Pada saat saya mengisi buku tamu ini saya berada di kota “Gudeg” Yogyakarta. Saya sengaja menuju ke kota Yogyakarta selain menemui keluarga saya yg tinggal di Jogja juga saya ingin melakukan studi banding seberapa jauh perkembangan kota Garut kalau dibandingkan dengan kota Jogja.

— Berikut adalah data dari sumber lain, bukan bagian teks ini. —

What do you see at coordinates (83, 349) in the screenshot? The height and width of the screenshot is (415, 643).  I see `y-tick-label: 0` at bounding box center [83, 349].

Selama beberapa hari saya mencoba menelusuri kota ini ada beberapa hal yg cukup menarik di kota ini; 1) kota ini dipenuhi oleh para pelajar/mahasiswa dari berbagai wilayah NKRI (maklum kota pelajar) yg sangat melek dg internet mereka menggunakan internet sbg arena utk mengembangkan diri ke arah yg positif, misal; mencari kerja, mencari literatur, mengerjakan tugas, berdiskusi baik dengan dosen maupun teman sekampus dsb, sangat jarang sekali bahkan nyaris tdk ada yg menyalah gunakan internet dg membuka situs-situs dewasa ataupun situs-situs yg tidak bermanfaat malah dibeberapa warnet situs-situs demikian diblokir, 2) warga di sini sangat peduli thd lingkungan dan melek huruf dimulai dari mas-mas tukang beca, sopir, ojek, pedagang kaki lima, maupun mbak-mbak pedagang Gudeg, yg menarik adalah kalau di Garut suka ada jual “Aqua atau rokok dedet” (aqua atau rokok yg dijual paksa pada sopir angkot)di sini di ganti dengan “Koran Dedet” (jadi yg dijual koran), 3) jalan-jalan di kota ini sangat lebar dan jarang bahkan tidak ada sama sekali jalan yg bolong, becek dsb, 4)masyarakat di sini sangat tertib dan teratur apa yang menjadi kebijakan pemerintah selalu mendapat respon yg sangat baik, 5)para pelajar di sini tidak pernah gengsi klw pergi ke sekolah dg hanya menggunakan sepeda goel, 6)selain kota pelajar kota ini juga memiliki sejumlah objek wisata yg dikelola dg baik sehingga konsep pembangunan kota tidak meninggalkan ciri khas daerah. Saya memperkirakan perpaduan antara kota pelajar dg kota wisata sangat ideal untuk kota ini, para mahasiswa yg datang dari sabang sampai merauke sangat menikmati kota ini bahkan ada beberapa diantara warga kota ini yg dulunya mahasiswa asal dari kalimantan, papua, medan, padang tidak pulang lagi ke daerahnya karena sangat menikmati kenyaman kota ini. Di sela-sela perjalan terkadang saya suka merenung dan bertanya “Kapan kota Garut bisa seperti Ini? “Pemerintahannya bijaksana dan rakyatnya bisa diatur” Saya Beraharap Cabup/Wabup mendatang betul-betul dapat mengelola kekayaan dan keelekon kota garut untuk mensejahterkan semua warga Garut sehingga Garut menjadi Kabupaten yang “TATA TENGTREM KERTA RAHARJA”. Aamiin.